What to do: Write out, as a JSON list of strings with one string per line and blank lines omitted, the stretch from the start of the items through the line that contains "pyautogui.click(x=39, y=710)".

Supplied information:
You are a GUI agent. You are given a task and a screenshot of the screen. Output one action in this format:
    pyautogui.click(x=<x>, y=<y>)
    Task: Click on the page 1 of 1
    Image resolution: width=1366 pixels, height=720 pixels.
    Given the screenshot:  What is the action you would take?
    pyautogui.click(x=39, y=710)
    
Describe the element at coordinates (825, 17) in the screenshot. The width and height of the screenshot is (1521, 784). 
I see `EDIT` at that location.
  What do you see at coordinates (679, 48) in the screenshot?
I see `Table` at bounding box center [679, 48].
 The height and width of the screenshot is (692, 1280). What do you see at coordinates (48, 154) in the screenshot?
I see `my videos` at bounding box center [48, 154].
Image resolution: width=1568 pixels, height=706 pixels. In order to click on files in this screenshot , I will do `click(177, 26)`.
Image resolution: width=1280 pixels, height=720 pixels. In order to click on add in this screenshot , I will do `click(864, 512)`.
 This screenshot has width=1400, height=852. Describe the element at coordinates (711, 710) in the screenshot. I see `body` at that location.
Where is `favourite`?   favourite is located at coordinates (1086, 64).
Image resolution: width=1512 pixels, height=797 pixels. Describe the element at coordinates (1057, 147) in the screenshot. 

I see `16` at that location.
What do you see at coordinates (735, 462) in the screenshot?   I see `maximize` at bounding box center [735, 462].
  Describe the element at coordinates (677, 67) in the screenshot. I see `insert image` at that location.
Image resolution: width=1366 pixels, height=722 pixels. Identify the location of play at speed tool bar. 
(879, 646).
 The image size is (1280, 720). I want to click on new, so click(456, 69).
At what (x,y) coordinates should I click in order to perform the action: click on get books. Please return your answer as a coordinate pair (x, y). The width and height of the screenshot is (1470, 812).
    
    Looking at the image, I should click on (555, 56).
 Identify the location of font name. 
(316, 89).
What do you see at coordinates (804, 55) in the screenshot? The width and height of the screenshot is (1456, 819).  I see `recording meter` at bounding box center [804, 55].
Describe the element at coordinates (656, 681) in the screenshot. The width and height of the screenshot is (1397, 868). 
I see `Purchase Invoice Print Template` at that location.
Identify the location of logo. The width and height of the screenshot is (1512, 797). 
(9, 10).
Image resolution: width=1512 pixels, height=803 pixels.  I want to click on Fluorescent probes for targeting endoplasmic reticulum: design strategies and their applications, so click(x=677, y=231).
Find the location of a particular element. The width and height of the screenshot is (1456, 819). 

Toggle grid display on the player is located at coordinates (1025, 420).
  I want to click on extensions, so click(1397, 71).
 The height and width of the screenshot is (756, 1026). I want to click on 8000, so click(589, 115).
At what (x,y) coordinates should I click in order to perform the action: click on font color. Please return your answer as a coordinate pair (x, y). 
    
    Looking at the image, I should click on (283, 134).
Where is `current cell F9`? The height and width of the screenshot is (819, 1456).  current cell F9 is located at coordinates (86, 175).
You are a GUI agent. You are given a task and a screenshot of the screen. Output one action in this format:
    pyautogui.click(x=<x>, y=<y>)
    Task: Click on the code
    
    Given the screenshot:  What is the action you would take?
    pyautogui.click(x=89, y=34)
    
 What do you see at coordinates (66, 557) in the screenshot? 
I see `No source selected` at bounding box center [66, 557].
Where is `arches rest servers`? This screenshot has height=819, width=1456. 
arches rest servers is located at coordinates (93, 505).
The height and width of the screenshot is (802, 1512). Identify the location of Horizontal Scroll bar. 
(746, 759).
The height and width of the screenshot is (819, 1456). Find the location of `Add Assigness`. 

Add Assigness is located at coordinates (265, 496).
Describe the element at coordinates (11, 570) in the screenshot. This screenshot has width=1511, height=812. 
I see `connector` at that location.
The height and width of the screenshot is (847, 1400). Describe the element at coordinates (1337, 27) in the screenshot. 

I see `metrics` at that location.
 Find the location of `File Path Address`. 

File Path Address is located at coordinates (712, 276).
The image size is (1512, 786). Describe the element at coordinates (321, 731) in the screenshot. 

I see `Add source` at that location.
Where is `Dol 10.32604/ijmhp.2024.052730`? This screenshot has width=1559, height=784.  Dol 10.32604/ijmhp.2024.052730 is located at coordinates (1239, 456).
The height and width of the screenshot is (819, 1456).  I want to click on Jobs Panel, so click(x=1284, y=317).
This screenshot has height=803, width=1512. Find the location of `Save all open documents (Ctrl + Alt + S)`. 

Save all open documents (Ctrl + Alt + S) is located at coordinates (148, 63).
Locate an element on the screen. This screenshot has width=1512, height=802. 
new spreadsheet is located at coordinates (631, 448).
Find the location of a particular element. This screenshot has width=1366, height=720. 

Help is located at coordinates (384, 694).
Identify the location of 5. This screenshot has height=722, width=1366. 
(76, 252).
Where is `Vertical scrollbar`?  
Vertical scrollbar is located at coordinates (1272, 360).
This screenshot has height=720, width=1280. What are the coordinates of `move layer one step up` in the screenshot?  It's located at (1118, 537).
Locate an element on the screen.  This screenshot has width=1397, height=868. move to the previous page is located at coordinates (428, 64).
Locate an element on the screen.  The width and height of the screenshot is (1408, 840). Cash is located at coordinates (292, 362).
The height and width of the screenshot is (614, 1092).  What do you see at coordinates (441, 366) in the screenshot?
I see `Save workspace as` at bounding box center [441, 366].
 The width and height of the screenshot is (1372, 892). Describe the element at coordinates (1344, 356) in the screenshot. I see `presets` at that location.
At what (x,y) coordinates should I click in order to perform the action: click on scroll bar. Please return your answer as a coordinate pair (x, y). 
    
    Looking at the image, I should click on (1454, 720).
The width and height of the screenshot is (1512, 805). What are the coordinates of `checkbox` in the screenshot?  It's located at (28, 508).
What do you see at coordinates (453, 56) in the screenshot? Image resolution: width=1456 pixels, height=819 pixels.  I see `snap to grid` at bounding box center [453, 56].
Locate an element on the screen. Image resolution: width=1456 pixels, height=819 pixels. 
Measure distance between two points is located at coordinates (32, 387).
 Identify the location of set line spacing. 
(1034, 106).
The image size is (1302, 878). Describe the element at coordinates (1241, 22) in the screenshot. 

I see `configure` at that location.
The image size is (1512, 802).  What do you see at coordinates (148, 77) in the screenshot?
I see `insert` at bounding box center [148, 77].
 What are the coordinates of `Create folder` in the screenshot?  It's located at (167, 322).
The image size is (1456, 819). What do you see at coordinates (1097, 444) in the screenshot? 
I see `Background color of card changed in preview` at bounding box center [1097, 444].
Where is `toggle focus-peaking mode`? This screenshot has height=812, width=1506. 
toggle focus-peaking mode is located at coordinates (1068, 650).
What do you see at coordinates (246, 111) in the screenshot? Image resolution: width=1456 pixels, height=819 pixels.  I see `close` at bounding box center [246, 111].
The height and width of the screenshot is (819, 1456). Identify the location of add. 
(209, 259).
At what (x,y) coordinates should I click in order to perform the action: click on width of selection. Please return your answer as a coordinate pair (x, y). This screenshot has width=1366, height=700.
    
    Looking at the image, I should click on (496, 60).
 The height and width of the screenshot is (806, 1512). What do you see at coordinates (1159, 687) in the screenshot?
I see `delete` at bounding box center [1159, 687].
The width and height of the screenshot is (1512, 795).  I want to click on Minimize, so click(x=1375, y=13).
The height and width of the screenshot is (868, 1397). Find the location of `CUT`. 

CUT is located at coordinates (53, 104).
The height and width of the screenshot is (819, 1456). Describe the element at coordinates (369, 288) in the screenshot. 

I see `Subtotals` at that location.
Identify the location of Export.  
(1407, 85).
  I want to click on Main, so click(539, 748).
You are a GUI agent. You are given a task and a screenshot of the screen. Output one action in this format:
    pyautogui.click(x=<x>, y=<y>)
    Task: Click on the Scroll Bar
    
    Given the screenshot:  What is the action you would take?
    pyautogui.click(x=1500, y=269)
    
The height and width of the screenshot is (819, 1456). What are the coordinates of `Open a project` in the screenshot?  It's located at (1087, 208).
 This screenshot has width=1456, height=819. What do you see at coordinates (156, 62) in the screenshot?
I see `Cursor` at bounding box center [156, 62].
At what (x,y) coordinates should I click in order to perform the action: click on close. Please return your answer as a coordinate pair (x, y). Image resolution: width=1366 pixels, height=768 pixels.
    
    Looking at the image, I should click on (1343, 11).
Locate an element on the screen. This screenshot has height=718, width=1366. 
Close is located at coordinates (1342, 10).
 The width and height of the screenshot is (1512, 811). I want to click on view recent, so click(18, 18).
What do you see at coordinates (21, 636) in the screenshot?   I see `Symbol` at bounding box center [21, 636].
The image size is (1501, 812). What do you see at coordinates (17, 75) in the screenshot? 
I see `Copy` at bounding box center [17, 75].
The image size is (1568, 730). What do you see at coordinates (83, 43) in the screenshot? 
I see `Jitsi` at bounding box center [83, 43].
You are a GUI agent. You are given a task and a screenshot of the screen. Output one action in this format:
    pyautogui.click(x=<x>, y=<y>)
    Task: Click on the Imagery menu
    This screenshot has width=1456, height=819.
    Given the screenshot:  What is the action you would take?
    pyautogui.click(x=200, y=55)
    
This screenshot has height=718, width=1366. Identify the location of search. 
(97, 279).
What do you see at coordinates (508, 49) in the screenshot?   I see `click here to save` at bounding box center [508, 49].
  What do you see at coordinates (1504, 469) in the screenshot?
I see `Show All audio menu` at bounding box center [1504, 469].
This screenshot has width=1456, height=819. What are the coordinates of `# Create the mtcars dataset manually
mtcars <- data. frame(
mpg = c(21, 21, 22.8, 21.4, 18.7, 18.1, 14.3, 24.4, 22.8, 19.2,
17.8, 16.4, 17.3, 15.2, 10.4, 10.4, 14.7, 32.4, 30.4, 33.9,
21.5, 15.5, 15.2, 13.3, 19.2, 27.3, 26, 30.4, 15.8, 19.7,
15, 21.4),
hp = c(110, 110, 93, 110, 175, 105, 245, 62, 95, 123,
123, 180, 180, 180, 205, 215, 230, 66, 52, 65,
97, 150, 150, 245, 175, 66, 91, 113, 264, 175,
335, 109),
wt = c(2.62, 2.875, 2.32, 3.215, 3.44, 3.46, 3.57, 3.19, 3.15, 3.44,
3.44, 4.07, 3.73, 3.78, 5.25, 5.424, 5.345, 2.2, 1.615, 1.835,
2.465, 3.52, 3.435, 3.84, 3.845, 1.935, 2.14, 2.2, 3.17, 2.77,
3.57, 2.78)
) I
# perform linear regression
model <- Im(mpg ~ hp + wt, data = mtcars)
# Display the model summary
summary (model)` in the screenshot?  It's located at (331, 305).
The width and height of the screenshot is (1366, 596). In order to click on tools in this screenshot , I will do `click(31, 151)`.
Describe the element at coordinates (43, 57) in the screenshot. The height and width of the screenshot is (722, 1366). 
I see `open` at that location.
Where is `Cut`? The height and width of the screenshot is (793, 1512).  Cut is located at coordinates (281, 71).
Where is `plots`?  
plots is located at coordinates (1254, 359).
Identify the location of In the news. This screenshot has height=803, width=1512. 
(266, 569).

Result for this task:
[
  "You are a GUI agent. You are given a task and a screenshot of the screen. Output one action in this format:",
  "    pyautogui.click(x=<x>, y=<y>)",
  "    Task: Click on the page 1 of 1",
  "    Image resolution: width=1366 pixels, height=720 pixels.",
  "    Given the screenshot:  What is the action you would take?",
  "    pyautogui.click(x=39, y=710)"
]